05:53I understand. Chihal, consumers like myself, we have limited knowledge about pharmaceuticals. We don't really
06:01understand, you know, any dosage and type. I can't even name the same, the brand names of some of the
06:10medicines. So how would consumers with that, with not enough information with, without that specific
06:17knowledge, be able to use this price display to our advantage if we don't know what we're looking for?
06:30How would you advise consumers with limited medical knowledge to understand? What do we need to
06:34understand about the price of medicine and about how it's determined? Yeah, I think it's a very good
06:40time for the consumer and patients to learn about medicines because we need to know there are two
06:47kinds. One is called originator, one is called generic medicines. So usually when the medicines are new to
06:53the market, there are only one medicine available, which is the originator and visually it's the highest,
06:59command the highest premium in terms of price margin. So when there is the the the patents for the
07:05medicine expires, the generic medicine comes in and usually the prices of the originator will drop by
07:11at least half compared to the generic. So don't be worried because generic medicine in Malaysia meet
07:18very high standard and on of the regulation. So they have the same efficacy, same safety and quality
07:25features as the originator. So if you have a chance, if you have a choice to
07:29buy generics, you can actually save a lot of money. Okay, all right. So it could be to the benefits of
07:38consumers if you make informed decisions. May I ask you if this has worked in other countries?

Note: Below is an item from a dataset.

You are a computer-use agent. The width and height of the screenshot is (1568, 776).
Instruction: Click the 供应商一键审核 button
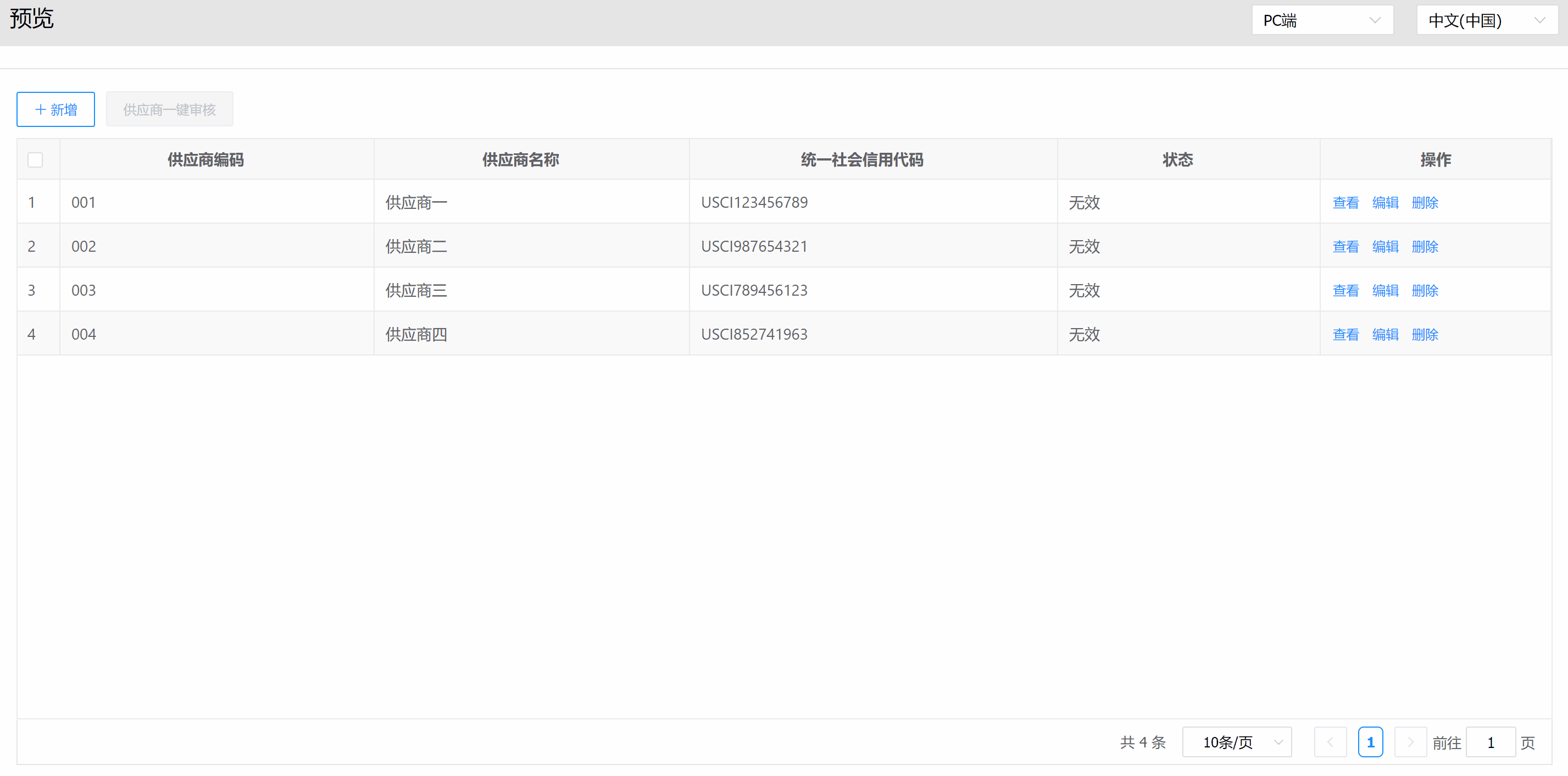tap(169, 109)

07:45Whether the displaying of drug prices in healthcare providers, whether there has been evidence
07:55that it has led to better medical inflation control. Actually drug price, transparency policy and
08:04mechanism is actually recommended by WHO back in 2019 and Malaysia is our core sponsor to one motion at
08:12the World Health Assembly on this motion. I think it's an international good practice because without the
08:19transparency, there is no healthy and fair market competition where the practitioners can just set
08:27any price they want and the consumers and patients do not know what are the selling prices until when they
08:34receive their bills and often they receive the bill without the detailed itemized bill. So actually
08:40they know how to, in that case, you won't see the price go down because they can just do so,
08:48setting at the high prices. So price transparency is not a guarantee to keep everything, the prices low,
08:55but it's a very necessary first step because without transparency, nothing will work.
08:59I understand. So are you concerned that there could be any, I was going to say adverse reactions but
09:07that's too much of a pun, any unintended consequences from this policy if it's not implemented well, if it's
09:15not rolled out with, you know, given enough consultation with the stakeholders and allowing
09:21stakeholders to adapt or adopt it well? I want to clarify about the not enough consultation. Actually,
09:29the government has been engaging with the industry for over six years since 2019 on the various price
09:37mechanisms. So you cannot say the industry doesn't know that what is coming but I think in this policy
09:44government has given a leniency period and for education for them to make the practice right. I think
09:50once everyone's doing that it's just a norm then I think there's just the initial state you have to set up
09:58something, a template. Other than that, after that, you just adjust the prices. I think it's easy work.
10:04And when they do the good inventory stocking, I think this just comes naturally in the digital world.
10:10Okay, well thank you so much, Chihan, for giving us some of your perspective and analysis about this
10:17policy. That was Dr. Lim Chihan from the Third World Network wrapping up this episode of Consider This.
10:23I'm Melissa Idris signing off for the evening. Thank you so much for watching and good night.